--- EXTRAIT FOURNI ---
════════════════

Maître Murakami

Henry PLEE a demandé à la Fédération japonaise de karaté d’envoyer un expert en France pour développer cet art martial. C’est ainsi que Maître MURAKAMI a débarqué à Paris en 1957 et a été le premier professeur de karaté, méthode shotokan, en France. Il était à cette période ceinture noire 2è dan de combat. Il faut noter que dans l’enseignement japonais de l’époque, il fallait être ceinture noire et avoir acquis une solide base technique avant de pouvoir faire des combats.

La légende dit que Maître MURAKAMI a été formé pour être un kamikaze et que la guerre s’est arrêtée avant qu’il ne monte dans un avion. Pour ceux qui l’ont connu et approché durant les années 1960-1970, on serait tenté de croire à cette légende tant l’esprit japonais habitait le Maître.

════════════════

--- MATÉRIEL FOURNI ---
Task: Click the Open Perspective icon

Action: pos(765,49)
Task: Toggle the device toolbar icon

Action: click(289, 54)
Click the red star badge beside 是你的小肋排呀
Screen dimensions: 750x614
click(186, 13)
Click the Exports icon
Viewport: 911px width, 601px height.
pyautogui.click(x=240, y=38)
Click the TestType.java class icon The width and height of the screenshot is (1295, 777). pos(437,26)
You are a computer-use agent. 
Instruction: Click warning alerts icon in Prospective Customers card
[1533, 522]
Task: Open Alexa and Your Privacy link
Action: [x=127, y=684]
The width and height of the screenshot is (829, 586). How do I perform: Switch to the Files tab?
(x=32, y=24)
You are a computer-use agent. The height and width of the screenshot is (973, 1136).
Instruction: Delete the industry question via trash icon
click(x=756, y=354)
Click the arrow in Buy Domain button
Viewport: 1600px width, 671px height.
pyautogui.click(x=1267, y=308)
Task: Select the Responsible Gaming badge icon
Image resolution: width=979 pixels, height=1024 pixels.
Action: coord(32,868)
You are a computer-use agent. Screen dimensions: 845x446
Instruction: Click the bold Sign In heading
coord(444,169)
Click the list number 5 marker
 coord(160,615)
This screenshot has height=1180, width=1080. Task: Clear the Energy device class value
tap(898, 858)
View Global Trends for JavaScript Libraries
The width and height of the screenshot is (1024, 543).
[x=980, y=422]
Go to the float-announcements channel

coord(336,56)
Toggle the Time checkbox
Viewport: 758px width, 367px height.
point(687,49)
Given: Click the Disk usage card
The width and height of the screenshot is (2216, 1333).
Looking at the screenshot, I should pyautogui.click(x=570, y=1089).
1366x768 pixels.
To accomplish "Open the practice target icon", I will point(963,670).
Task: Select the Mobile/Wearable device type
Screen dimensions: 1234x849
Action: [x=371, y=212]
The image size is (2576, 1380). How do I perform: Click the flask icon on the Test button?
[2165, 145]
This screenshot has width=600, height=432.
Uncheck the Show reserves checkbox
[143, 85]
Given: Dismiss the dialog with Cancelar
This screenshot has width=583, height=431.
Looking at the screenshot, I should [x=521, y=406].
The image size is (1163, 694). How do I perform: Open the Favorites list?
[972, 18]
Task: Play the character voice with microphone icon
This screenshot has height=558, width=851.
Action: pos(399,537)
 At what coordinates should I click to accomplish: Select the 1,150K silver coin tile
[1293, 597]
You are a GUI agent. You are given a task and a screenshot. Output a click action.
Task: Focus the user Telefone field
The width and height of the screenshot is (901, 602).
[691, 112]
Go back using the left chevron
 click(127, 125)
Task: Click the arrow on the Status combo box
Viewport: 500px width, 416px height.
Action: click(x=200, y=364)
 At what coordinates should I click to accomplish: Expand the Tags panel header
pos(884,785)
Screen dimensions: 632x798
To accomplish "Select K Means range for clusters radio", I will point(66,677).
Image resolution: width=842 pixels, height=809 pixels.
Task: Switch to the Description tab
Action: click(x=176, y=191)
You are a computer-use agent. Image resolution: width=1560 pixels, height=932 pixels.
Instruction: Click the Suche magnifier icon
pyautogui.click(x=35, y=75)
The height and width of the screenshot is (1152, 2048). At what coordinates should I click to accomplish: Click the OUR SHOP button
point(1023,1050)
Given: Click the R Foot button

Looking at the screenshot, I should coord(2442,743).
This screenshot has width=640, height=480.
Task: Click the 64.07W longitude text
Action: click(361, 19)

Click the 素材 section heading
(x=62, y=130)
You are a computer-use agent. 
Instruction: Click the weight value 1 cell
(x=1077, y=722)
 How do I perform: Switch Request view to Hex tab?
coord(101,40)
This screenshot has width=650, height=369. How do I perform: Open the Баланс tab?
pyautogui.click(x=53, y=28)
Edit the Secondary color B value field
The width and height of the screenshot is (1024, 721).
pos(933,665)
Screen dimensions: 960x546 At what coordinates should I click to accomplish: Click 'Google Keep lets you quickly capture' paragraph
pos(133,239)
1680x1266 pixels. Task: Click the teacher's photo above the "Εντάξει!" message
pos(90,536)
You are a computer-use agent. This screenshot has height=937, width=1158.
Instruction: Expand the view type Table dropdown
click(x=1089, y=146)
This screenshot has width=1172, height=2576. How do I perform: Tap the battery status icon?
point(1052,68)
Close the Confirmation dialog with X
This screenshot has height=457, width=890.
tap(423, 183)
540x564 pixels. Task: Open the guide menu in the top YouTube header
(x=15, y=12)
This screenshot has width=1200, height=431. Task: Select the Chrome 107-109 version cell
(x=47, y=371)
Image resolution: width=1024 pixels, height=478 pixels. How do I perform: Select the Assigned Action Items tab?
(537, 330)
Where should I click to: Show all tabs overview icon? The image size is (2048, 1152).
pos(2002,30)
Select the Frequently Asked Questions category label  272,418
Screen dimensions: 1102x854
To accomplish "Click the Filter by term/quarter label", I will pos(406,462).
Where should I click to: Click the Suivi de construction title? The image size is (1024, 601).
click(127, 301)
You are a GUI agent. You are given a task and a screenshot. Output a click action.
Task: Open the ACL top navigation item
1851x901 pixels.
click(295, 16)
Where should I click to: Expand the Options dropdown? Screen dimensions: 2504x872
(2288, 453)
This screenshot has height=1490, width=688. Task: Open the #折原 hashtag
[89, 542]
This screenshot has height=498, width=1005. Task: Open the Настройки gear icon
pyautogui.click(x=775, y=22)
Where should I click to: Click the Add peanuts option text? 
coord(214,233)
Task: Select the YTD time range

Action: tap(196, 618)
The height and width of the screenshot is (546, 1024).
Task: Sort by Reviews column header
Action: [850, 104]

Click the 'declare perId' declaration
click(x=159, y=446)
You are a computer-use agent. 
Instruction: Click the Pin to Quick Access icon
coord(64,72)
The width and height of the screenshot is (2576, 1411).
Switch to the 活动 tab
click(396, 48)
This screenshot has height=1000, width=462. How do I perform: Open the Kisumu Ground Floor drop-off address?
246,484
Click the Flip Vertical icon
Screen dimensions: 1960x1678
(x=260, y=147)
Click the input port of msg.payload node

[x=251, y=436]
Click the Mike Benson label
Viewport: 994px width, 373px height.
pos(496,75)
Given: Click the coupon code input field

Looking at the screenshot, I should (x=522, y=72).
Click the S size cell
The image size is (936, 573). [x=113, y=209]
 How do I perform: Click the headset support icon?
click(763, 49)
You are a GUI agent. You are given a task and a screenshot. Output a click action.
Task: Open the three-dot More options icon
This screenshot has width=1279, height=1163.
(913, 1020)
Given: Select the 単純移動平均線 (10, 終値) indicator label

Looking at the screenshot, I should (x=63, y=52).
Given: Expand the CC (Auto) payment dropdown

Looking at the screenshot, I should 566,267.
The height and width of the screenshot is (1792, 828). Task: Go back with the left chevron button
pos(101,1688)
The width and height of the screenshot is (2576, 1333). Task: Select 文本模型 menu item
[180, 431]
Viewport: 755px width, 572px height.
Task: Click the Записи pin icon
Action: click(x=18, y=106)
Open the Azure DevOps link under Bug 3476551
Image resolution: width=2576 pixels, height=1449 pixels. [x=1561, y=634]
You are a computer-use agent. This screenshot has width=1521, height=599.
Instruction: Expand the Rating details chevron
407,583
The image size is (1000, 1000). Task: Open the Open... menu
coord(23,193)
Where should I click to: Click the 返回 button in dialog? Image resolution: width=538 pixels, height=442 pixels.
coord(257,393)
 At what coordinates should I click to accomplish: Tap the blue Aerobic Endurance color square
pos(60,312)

════════════════

--- TRAVAIL À FAIRE ---
a) Répondez à ces questions sur le texte consacré à Maître Murakami :
(i) En quelle année Maître Murakami est-il arrivé à Paris ?
(ii) Quel grade avait-il à cette période ?
(iii) D'après la légende, pour quel rôle avait-il été formé ?
b) Poursuivez le texte sur Maître Murakami à partir de sa dernière phrase.

--- RÉSULTATS DE L'EXERCICE ---
a)
(i) En 1957.
(ii) Il était ceinture noire 2e dan de combat.
(iii) Pour être un kamikaze.

b)
Pour comprendre le Maître, il faut savoir qu’il se considérait avant tout comme un Japonais, qu’il pensait comme un Japonais, qu’il vivait comme un Japonais, qu’il enseignait son art comme un Japonais, qu’il réagissait comme un Japonais et ce conformément aux règles d’honneur, de respect de la hiérarchie qui régissaient la société japonaise. Le Maître était envoyé par le Japon pour développer le karaté en France, il devait rendre compte de son travail aux responsables japonais et à personne d’autre. C’est l’une des raisons pour lesquelles pendant de nombreuses années, l’école du Maître n’a pas été reconnue par la Fédération Française de Karaté, mais je reviendrai ultérieurement sur ce sujet.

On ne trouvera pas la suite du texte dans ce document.